Two new drug companies have also joined the public-private partnership, showing the recognised importance of this work to the drug development process.
The Structural Genomics Consortium (SGC) is based at the University of Oxford and the University of Toronto, Canada. It was formed in 2004 and carries out research on human proteins relevant to disease, supported by funding from the public and private sector. It makes all of its findings available to the global research community without restriction.
Since it was launched, private funding to the SGC has increased greatly as pharma companies recognise what the consortium can offer. A majority of the new funding now comes from private sources.
‘Pharma is increasingly recognising that early drug discovery is too complex for each organisation alone, and this is a way of accessing academic and clinical expertise,’ says Chas Bountra, chief scientist for the Structural Genomics Consortium at the University of Oxford.

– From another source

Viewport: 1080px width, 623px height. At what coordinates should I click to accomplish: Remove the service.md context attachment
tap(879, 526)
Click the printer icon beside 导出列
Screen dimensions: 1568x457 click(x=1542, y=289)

The new members of the SGC are Eli Lilly Canada and Pfizer Inc, who join fellow drug companies GlaxoSmithKline and Novartis. The four companies will also provide more than £5.7 million worth of in-kind contributions, primarily medicinal chemistry resources.

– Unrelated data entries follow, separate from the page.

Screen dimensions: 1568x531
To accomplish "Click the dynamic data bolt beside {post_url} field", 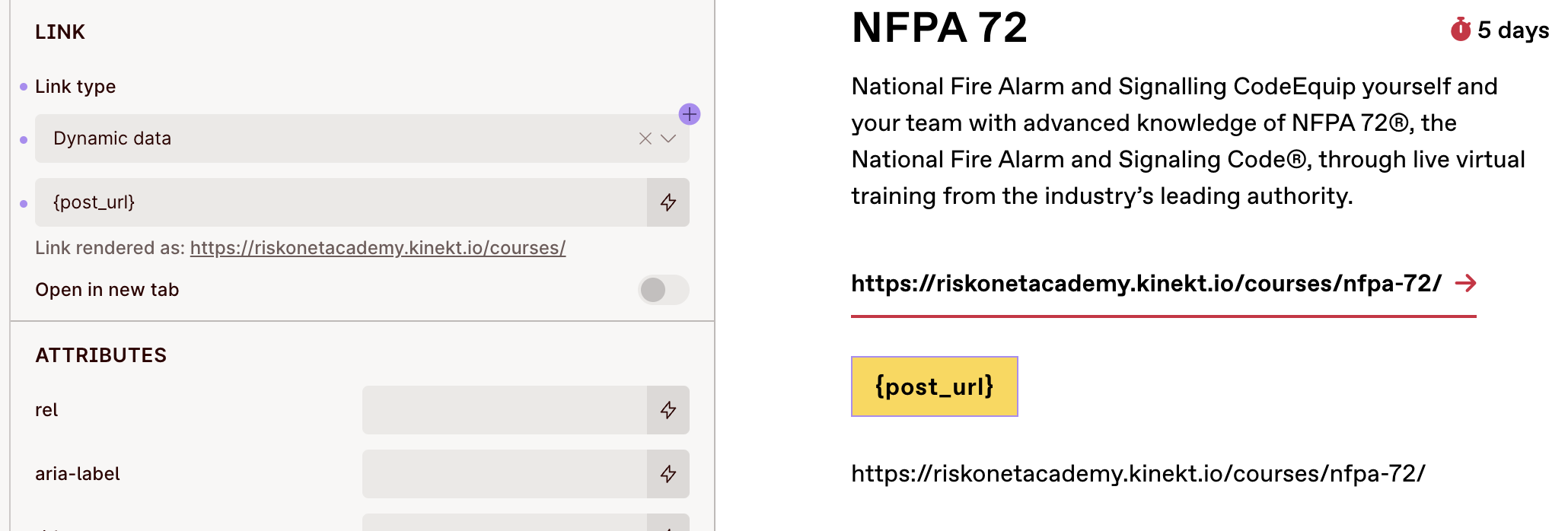I will 668,202.
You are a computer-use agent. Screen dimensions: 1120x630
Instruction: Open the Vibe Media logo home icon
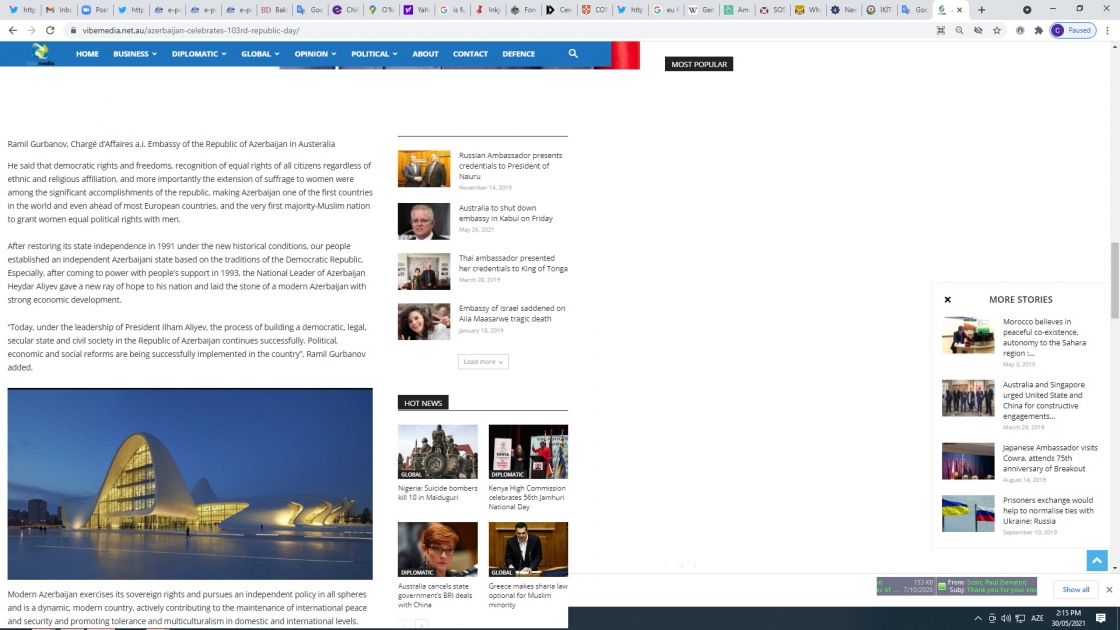click(40, 54)
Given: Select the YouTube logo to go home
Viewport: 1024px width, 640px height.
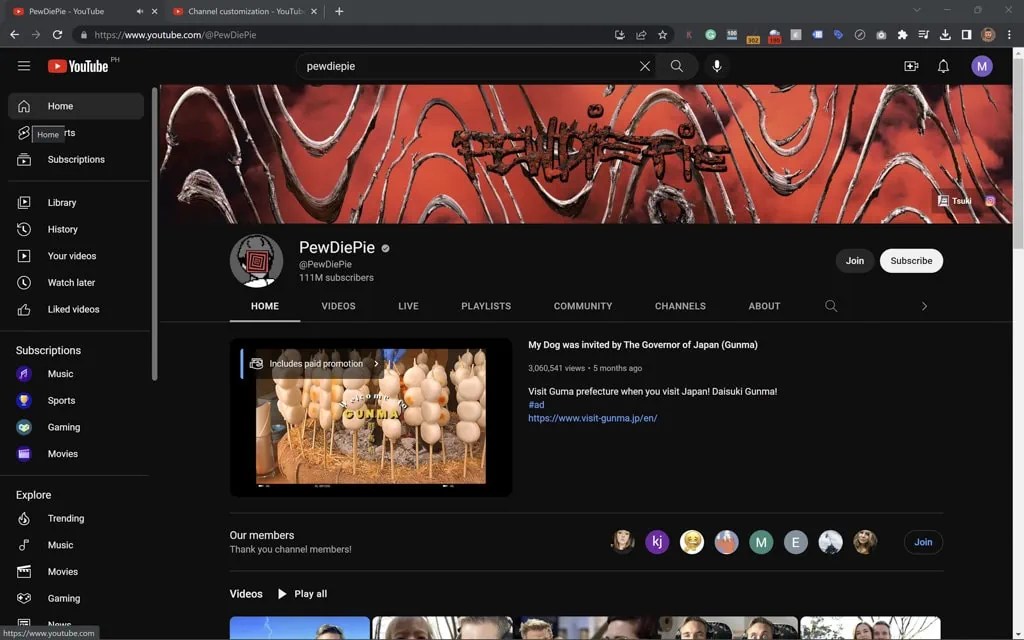Looking at the screenshot, I should [78, 66].
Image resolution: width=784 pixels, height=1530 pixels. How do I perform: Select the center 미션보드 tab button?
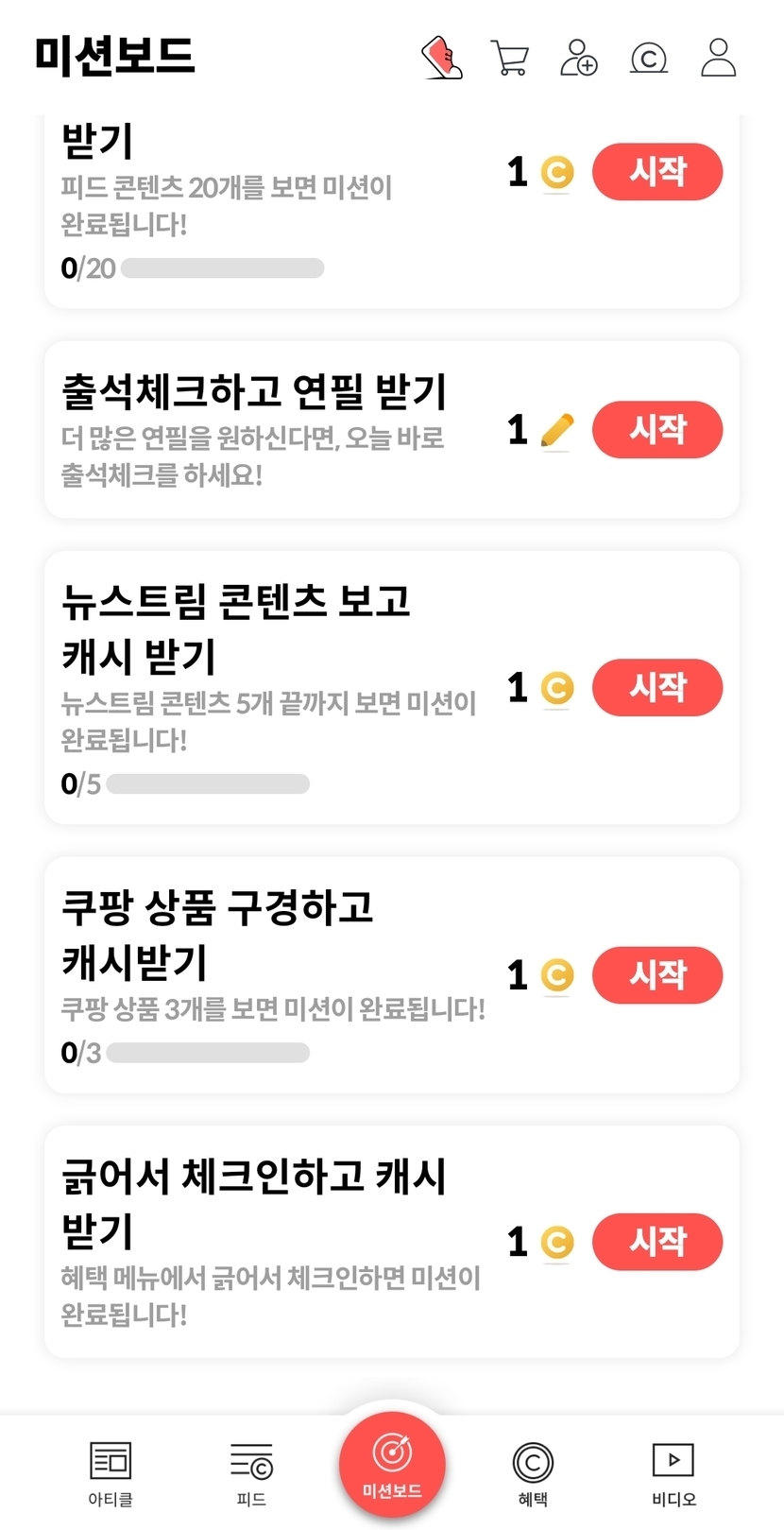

The other consortium funders include the Canadian Institutes for Health Research, the Ontario Ministry of Research and Innovation and the Wellcome Trust.
The SGC scientific programme for the next four years will see its core strength in determining the three-dimensional structures of key human proteins continue. Understanding the structure of proteins can help guide the discovery and design of new drugs that interact with the proteins. Since its inception, the SGC has contributed more than 1,300 high quality three-dimensional protein structures to the public domain.
But the SGC will also broaden its work, following successful pilot projects in ‘epigenetics’. There is broad agreement that a better understanding of epigenetics – changes in the activity of genes that occur without any changes in the DNA sequence – may eventually yield new approaches to diagnosing and treating a number of important diseases.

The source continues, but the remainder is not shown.